Além do foco nas mães, há o coletivo Crew, formado por Sinistro e seus amigos, que ajudam a buscar justiça por Sushi. “Para mim, esses personagens da Crew me tocam muito, porque eu fui um menino daquele, um artista que saiu dali, mas acho que envolve muito mais do que isso”, diz o cantor.
Trazer sobre a Crew, esse grupo de jovens que vão pedir justiça pela linguagem deles que é a arte, enquanto as mães vão pelo modo mais tradicional (principalmente Rita, que vai na defensoria e se une a outras mulheres em busca de justiça), era uma das preocupações da série, conforme relata a produtora Yasmin Thayná. “Temos vários olhares e perspectivas de justiça. Acho que o principal era retratar isso, essa busca por justiça muito ancorada na realidade. Isso não é uma mera obra de ficção. Embora seja, ela é um pouco um retrato do nosso país”, explica.

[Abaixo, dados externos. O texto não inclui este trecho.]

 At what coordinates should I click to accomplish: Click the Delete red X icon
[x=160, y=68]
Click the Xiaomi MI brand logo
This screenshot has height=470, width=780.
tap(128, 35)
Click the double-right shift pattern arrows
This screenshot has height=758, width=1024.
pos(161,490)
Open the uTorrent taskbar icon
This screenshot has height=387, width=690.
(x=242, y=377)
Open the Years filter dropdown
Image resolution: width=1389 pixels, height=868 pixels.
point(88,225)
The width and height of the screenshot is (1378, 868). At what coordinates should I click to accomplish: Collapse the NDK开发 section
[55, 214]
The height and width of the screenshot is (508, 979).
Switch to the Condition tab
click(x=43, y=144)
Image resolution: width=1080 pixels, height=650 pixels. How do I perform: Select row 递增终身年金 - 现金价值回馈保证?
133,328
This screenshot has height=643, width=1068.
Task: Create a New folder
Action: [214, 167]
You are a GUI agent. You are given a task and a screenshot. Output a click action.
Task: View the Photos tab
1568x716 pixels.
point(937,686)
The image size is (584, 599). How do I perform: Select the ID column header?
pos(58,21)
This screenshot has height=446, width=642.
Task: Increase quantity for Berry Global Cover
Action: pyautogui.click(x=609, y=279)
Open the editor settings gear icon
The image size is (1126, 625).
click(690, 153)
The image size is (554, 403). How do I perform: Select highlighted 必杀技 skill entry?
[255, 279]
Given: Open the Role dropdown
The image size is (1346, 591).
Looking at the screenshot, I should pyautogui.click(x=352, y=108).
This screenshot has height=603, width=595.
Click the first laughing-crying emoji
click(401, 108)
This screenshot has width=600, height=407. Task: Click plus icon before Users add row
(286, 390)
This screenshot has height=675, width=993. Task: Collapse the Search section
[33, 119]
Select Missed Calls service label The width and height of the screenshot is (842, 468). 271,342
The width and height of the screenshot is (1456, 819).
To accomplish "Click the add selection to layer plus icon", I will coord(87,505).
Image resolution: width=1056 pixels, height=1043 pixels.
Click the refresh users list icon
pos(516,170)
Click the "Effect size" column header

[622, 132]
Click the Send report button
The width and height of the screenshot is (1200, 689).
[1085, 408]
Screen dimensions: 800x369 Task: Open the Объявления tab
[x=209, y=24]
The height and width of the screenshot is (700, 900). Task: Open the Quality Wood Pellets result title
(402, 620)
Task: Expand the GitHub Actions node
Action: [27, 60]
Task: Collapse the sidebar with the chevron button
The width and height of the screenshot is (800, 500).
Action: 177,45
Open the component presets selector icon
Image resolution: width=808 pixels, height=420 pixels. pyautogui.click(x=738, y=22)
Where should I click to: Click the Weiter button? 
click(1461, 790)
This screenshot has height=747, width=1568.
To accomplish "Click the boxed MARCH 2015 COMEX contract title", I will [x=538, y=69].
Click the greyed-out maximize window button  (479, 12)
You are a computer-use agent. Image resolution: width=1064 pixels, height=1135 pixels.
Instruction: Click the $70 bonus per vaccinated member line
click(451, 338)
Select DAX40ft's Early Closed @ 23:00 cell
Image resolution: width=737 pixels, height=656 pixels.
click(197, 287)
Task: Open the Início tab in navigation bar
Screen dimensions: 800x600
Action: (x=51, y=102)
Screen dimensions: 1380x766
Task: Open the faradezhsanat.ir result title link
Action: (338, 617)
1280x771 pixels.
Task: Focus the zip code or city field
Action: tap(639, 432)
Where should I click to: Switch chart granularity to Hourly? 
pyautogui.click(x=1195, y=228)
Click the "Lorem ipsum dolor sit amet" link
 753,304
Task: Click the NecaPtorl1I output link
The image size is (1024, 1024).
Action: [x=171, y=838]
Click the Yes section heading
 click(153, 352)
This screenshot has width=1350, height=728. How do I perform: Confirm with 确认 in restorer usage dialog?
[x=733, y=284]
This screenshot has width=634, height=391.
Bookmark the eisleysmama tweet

Marcelo D2 relembra o exemplo da atriz Clara Moneke, que vive Peixe, parte da Crew. “A história da Clara na série é incrível, sabe? Quando pedimos um segundo teste, ela mandou uma mensagem falando: ‘Marcelo, obrigada pelo convite, mas eu não tenho tempo para ser artista. Minha mãe está desempregada e eu preciso trabalhar’. Aquilo me tocou profundamente! Aquilo foi incrível, falei: ‘Tem que ser essa menina!’. Eu liguei pessoalmente para ela: ‘Clara, eu te entendo, eu já passei por isso, é uma oportunidade que você vai ter’. E está aí ela agora, estourada, uma grande artista, todo mundo conhece, fazendo novelas”.
Para Kátia Lund, um dos maiores desafios na produção do seriado era como conseguir manter a delicadeza, a atuação no tom e correr na velocidade necessária para filmar cinco minutos de uma cena ou outra. “Outro desafio era que a Amazon estava preocupada, porque é uma série muito densa, e ela quer alcançar um público grande. Era como conseguir ter tudo: a linguagem, o tom certo dos atores, tratar com seriedade o assunto, ao mesmo tempo entreter, ter ritmo, não passar por cima das emoções das pessoas. Isso foi um desafio que fomos lidando no decorrer das filmagens, procurando artistas locais, fotografia local, música… Testando coisas nas montagens para chegar nesse resultado que queríamos equilibrar”, justifica a diretora.
A roteirista Camila Agustini complementa: “É importante a gente dizer sobre a enorme responsabilidade que sentimos para contar essa história […], de chamar a atenção, trazer uma sensibilização de uma forma ampla na sociedade sobre um problema que temos que enfrentar. Tem uma questão que não podemos mais ficar insensíveis ou deixar passar calados um cotidiano que, de fato, dizima e causa muita morte, muita dor. Isso é uma tragédia em curso que temos que pensar sobre ela e enfrentar, pensar em uma solução para esse problema”, relata.
“Para além de toda a alegria que foi esse trabalho, tem uma responsabilidade muito grande de se valer do audiovisual que pode chegar na casa de milhões de pessoas, não só no Brasil como no mundo, para trazer uma reflexão muito importante sobre o que o país está vivendo. É um chamado de urgência, e também tem uma mensagem de esperança, porque escolhemos contar essa história do ponto de vista que acredita no amor, na união coletiva, na solidariedade, na resistência e que acredita na justiça”, finaliza Agustini.